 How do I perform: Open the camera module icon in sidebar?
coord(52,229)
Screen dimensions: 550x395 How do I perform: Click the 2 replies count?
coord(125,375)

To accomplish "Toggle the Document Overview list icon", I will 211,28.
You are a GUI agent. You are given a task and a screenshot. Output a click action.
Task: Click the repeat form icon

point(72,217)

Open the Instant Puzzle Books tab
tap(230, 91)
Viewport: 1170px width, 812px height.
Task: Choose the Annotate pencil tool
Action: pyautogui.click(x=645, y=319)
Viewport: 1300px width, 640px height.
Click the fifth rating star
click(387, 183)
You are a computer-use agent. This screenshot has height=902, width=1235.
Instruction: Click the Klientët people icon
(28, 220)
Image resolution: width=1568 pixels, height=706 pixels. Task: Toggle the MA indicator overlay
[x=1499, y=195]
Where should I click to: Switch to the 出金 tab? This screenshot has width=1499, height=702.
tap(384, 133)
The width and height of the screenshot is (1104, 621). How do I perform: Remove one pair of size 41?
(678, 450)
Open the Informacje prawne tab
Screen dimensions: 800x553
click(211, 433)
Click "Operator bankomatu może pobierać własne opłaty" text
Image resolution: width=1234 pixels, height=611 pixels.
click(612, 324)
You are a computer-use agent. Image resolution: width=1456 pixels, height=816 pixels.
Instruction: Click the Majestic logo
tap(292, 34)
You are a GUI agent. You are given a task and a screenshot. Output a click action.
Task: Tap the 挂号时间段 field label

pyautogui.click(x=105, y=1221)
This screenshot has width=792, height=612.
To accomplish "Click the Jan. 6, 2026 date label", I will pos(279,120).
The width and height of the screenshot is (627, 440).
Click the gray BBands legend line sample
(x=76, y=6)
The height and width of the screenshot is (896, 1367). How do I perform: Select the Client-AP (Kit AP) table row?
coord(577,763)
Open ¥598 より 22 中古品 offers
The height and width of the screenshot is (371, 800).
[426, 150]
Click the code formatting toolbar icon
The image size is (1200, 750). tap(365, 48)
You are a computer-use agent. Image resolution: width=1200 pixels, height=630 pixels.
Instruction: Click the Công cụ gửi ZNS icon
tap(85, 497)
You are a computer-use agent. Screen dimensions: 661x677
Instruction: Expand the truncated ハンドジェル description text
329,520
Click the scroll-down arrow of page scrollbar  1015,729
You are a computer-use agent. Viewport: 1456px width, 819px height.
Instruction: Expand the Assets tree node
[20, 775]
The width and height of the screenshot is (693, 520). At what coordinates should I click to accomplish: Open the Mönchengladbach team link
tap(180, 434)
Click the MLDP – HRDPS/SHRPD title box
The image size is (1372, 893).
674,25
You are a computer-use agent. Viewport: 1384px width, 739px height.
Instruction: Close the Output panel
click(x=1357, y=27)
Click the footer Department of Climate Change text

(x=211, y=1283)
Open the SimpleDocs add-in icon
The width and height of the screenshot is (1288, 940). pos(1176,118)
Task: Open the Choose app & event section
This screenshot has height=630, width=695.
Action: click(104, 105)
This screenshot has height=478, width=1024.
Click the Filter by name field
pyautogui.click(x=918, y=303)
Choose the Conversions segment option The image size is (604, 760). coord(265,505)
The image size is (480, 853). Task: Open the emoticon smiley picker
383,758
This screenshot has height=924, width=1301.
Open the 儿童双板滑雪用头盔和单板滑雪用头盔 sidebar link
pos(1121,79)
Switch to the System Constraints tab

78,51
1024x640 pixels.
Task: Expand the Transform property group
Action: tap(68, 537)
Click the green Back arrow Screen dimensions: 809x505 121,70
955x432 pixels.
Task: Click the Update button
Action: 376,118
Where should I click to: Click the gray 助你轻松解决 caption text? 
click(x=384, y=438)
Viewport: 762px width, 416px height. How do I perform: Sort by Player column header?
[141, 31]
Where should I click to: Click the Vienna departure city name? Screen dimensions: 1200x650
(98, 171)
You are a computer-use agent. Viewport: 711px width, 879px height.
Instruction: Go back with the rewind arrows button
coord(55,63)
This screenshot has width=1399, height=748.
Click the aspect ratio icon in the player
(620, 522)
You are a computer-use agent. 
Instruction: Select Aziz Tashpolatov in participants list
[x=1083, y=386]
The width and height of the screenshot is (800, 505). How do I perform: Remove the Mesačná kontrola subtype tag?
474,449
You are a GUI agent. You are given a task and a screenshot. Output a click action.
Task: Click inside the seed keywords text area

━━━━

#### [TASK TO COMPLETE]
Look over the entries above. Copy every line that contains the word "computer".

#### [ANSWER SPACE]
You are a computer-use agent. This screenshot has height=902, width=1235.
You are a computer-use agent. Image resolution: width=1456 pixels, height=816 pixels.
You are a computer-use agent. Image resolution: width=1200 pixels, height=630 pixels.
You are a computer-use agent. Screen dimensions: 661x677
You are a computer-use agent. Viewport: 1456px width, 819px height.
You are a computer-use agent. Viewport: 1384px width, 739px height.
You are a computer-use agent. Viewport: 711px width, 879px height.
You are a computer-use agent. 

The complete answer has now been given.